PREVACT : Preventive REversal of Vitamine K Antagonist in Minor Craniocerebral Trauma

Phase 3

Terminated

• Conditions: Craniocerebral Trauma; Coagulation; Intravascular; Haemorrhage
• Interventions: Drug: Reversion

• Registration Number: NCT01961804
• Lead Sponsor: University Hospital, Angers

Brief Summary

The occurence of a minor craniocerebral trauma in patients receiving vitamine K antagonist treatment leads to a high risk of bleeding.

Current guidelines recommend to perform a CT scan, and, in case of intracranial bleeding, to reverse anticoagulation with concomitant administration of prothrombin complex concentrates (PCCs) and vitamin K.

However, even if a reversion is performed, the prognostic of post-traumatic intracranial bleeding remain bad.

The investigators hypothesize that, for patients admitted in an emergency department after a minor head trauma and receiving anticoagulant treatment, a systematic preventive reversion with PCCs can lead to a significant reduction of intracranial haemorrhage and can also improve the neurological prognostic of patients versus the current strategy.

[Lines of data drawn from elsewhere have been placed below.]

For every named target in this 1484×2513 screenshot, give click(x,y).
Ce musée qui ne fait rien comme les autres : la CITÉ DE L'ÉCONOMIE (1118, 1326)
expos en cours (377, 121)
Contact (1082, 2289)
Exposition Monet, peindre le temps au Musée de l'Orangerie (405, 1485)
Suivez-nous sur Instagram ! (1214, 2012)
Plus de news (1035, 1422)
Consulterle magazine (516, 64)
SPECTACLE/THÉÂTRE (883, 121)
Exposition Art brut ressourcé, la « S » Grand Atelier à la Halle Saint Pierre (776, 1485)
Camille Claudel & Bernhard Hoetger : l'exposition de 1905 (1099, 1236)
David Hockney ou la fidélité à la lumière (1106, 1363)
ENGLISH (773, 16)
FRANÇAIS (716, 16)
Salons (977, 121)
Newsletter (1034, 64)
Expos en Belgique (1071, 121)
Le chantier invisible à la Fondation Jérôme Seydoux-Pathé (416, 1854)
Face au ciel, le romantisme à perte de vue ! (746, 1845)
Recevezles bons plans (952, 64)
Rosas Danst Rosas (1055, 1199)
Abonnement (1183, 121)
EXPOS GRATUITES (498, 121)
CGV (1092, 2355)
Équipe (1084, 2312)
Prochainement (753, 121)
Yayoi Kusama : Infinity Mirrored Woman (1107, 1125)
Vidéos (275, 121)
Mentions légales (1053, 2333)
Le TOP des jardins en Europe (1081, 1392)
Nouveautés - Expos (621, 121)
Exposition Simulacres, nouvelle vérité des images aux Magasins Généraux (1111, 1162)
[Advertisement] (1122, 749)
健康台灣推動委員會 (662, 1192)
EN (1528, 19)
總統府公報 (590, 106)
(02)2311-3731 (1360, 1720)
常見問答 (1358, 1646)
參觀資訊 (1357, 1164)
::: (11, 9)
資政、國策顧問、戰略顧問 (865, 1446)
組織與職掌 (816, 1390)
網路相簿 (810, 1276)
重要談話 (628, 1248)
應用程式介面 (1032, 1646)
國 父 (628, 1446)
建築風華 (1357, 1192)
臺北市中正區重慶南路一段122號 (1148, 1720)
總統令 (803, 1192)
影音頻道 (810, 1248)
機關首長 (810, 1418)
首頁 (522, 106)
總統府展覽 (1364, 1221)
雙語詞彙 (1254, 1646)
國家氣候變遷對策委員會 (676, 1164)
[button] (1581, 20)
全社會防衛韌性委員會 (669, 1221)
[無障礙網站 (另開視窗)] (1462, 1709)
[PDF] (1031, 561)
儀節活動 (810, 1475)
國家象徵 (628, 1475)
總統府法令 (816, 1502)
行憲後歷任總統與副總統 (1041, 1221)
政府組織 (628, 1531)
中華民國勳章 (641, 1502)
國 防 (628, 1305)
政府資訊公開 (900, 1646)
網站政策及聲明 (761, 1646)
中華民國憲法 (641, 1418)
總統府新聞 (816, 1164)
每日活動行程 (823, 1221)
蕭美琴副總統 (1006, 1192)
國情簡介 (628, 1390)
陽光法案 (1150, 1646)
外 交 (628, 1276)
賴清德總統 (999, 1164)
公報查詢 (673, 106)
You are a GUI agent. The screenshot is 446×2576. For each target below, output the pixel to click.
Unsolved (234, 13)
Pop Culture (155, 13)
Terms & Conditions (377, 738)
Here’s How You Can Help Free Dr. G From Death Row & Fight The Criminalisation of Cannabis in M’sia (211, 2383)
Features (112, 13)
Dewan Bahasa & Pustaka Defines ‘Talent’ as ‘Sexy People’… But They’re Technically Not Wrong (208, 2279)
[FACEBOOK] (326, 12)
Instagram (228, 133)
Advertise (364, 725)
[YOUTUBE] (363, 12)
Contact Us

PREVACT will test this hypothesis, in an open label, randomized, multicentre, clinical trial involving 400 patients.

Detailed Description

Not available

Study Timeline

• Study First Submitted: 2013-10-09
• Study First Submitted QC: 2013-10-10
• Study First Posted: 2013-10-11
• Study Start: 2014-03
• Primary Completion: 2020-02-28
• Status Verified: 2020-08
• Study Completion: 2020-09-03
• Last Update Submitted: 2021-04-26
• Last Update Posted: 2021-04-27

Recruitment & Eligibility

• Status: TERMINATED
• Sex: All
• Target Recruitment: 202

Inclusion Criteria

• Admission in an emergency departement for a recent and isolated minor head trauma with at least one of the following characteristic : a period of alteration in the level of consciousness, a period of loss of consciousness (< 30 min), a posttraumatic amnesia, persistant posttraumatic headache, repeated vomitting (at least 2 episodes) or any other neurological sign such a convulsion or a localised neurological sign, wound of the scalp or the face testifying of the importance of the cranial trauma...
• Subject receiving anticoagulant treatment with anti-vitamin K for the treatment of atrial fibrillation (AF)
• Initial ED Glasgow Coma Scale (GCS) score of ≥13
• Achievable follow up
• Informed consent form signed by the patient or if he/she isn't able an emergency inclusion can be realised.

Exclusion Criteria

• Delay between the minor head trauma and the possible preventive PCC's administration > 6h
• Subject receiving anticoagulant treatment other than anti vitamin K (heparin, fondaparinux, dabigatran, rivaroxaban, apixaban...)
• Subject receiving anticoagulant treatment for other reason than a AF
• Subject on antiplatelet treatment (except the use of low dose of aspirin (≤ 100 mg/day)
• Delocalised biology INR in capillary blood < 1.5 if it's available (only in departement where this analyse is a usual practice)
• Haemorrhage or suspected haemorrhage other than intracranial which could led to a reversion of the anticoagulation
• Head trauma associated with one or further potential haemorrhagic traumatic lesions
• Subject who reject the use of products derived from human blood
• Women who are pregnant
• Subject with any condition that, as judged by the investigator, would place the subject at increased risk of harm if he/she participated in the study
• Subject without social security registered

Study & Design

• Study Type: INTERVENTIONAL
• Study Design: PARALLEL

Arm && Interventions

Group	Intervention	Description
Actual recommendations	Reversion	Current guidelines recommend to perform a CT scan and realise the anticoagulation reversion only in case of intracranial bleeding diagnosed.
Preventive reversion	Reversion	Realise a preventive reversion before performing any CT scan.

Primary Outcome Measures

Name	Time	Method
Percentage of intracranial bleeding diagnosed in CT scan	24 hours +/- 4 hours	This primary outcome measure will be analyse in a centralised place by two neuro-radiologist in blind of the randomised group.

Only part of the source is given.